В тот день буки будто перестали быть такими высокими, озеро – широким, а горы – неприступными, ведь он сам наловил с десяток полосатых колючих окуней и даже зацепил острозубую щуку. С ней отец помог, приговаривая: «Терпи, терпи, тогда и улов всегда будет», и придерживал одной рукой лесу из конского волоса, в которую Людер вцепился, стиснув зубы, так она жгла ладони. К вечеру мать потушила рыбу в белом вине, и по сей день он не помнил, чтобы ел пошуз вкуснее.

…Когда на дне лодки забились два окуня и тройка линей, дымка рассеялась. Открылся берег, откуда, блестя лысиной на взошедшем солнце, махал и что-то кричал Брюн. Рядом крутился Крувс, а вот кряжистый человек, сидевший на прибрежных камнях, заставил Людера быстрыми рывками смотать уду и вставить вёсла в уключины. Уже сходя на берег, он распознал в нём – по широкому скуластому лицу – гепида, и только хотел спросить, где Бливел, как взгляд остановился на сине-фиолетовой руке. Она валялась в шаге от гостя, а с её локтя взирала голова вепря.

– Фроил, – начал Брюн, но умолк, когда Крувс, лизнув хозяина в курчавую чёрную бородку, получил взбучку.

– Сидеть! – рявкнул Людер на пса, который в ответ гавкнул, а его передние лапы оставили грудь хозяина и опустились на прибрежную траву. – Брюн, я, как и ты, всю ночь помогал с бочкой, – продолжил уже ровным голосом, изучая едва заметные порезы под глазом и на шее гепида, – а сегодня хотел пошуз с такими, знаешь, небольшими нежными кусочками рыбы в чесноке, луке и сале. И знаешь, чего хочу сейчас?

– Люд, может, хотя бы его расспросим? – сглотнул Брюн слюну и перекрестился.

– Нет, ты не понимаешь. Я хочу взять топор и порубить на пошуз дюжину длиннобородых, которые сначала лишили меня отца, а теперь как издёвку присылают вонючий кусок гепида. Чего это он лыбится, а, Брюн?

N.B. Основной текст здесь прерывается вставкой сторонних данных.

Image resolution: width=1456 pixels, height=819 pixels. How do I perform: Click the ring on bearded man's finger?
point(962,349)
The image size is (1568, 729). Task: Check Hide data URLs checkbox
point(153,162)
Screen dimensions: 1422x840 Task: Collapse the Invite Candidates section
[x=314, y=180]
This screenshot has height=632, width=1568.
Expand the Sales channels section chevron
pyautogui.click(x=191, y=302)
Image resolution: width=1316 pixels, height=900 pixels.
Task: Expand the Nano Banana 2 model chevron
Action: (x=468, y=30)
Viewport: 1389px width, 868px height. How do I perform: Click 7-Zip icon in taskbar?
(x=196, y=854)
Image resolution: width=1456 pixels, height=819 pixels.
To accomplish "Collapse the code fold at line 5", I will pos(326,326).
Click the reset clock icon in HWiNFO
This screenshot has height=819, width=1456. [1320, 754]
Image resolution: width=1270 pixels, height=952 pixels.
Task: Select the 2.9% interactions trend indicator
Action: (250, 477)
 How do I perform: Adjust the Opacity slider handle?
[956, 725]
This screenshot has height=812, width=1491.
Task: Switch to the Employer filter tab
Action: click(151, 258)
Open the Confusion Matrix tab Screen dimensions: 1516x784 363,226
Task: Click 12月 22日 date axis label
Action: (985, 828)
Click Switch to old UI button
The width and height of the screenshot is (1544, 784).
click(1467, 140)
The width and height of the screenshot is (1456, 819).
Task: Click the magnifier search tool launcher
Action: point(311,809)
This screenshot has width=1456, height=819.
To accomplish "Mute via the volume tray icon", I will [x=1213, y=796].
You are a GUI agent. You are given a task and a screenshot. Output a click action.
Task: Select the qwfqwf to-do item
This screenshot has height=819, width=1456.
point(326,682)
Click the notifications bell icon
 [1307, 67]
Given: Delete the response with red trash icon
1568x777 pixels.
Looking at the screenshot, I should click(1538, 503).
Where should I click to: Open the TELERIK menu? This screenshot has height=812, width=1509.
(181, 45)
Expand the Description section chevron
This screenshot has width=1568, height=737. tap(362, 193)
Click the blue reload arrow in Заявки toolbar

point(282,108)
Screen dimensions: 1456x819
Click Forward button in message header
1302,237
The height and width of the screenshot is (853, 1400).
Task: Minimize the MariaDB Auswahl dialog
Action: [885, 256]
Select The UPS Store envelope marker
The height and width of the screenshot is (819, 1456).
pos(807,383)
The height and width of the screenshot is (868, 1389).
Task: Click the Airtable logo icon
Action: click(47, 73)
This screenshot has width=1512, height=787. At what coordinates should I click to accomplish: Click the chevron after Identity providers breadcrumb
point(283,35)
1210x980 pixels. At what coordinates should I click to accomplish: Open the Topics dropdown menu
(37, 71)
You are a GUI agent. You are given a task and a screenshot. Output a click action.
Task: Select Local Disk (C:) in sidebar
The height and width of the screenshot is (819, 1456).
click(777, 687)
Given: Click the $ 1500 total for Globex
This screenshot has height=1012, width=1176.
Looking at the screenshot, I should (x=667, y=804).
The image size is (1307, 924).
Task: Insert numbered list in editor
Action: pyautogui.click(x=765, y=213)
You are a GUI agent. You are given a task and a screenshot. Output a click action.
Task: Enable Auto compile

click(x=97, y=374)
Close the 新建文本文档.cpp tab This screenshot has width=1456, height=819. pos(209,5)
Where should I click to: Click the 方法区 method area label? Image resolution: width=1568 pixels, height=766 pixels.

Фроил скалил кривые зубы. Взгляд его переходил с высокого черноволосого «рыбака» с холодными голубыми глазами и рунической вязью на шее на лысого жилистого бургунда и обратно. Меч, под который Фроил уже склонил голову около десяти дней назад, отсёк руку главаря по локоть, и лангобард взамен лёгкой смерти поручил доставить послание.

В поисках Людера он набрёл на вдову, что обменяла горячий пошуз на не менее горячие ночи с ним. И хотя она сожалела, что из-за боли он не может пустить в ход изрезанные мечом ладони, тем не менее радовалась ладной твёрдости самой важной для неё конечности. Теперь же от известного слова среди малознакомой речи под кожей у Фроила потёк приятный жар, отчего губы сами собой расползлись в улыбке.

– Чего скалишься? – бросил Брюн в лицо гепида.

– Пошуз очень вкусно, – ответил Фроил на вульгарной латыни. – Я могу наловить ещё, и тогда мы хорошо поедим.

– Если бы римляне не воевали со всеми подряд, то так бы и лыбились друг другу, – уяснил Людер, что Фроил не понимает франко-бургундскую языковую смесь, на которой они говорили прежде. – Забирай кусок своего главаря и проваливай, – рявкнул он уже на латыни, – иначе Крувс прибавит тебе ран.

Услышав своё имя, пёс гавкнул, вскочил с места и стал обнюхивать гепида. Фроил удивил. На его лице не дёрнулось ни жилки, он только шире расставил ноги, а взгляд был твёрд как сталь.

– Ночей десять назад я выбирал между двумя смертями, а потому предпочту получить золотых монет.

– Видел наглеца? – обратился Людер к Брюну.

– Не зная имени, не отомстишь, – сказал Фроил.

– Что ж, интересно, но стоит только чаши вина, – шагнул вперёд Людер и навис над Фроилом, – а вот если шайка головорезов снесёт башку тому, за чьё имя хочешь монет, то сговоримся.

– Что же, можно, но нужна добрая сталь и припасы.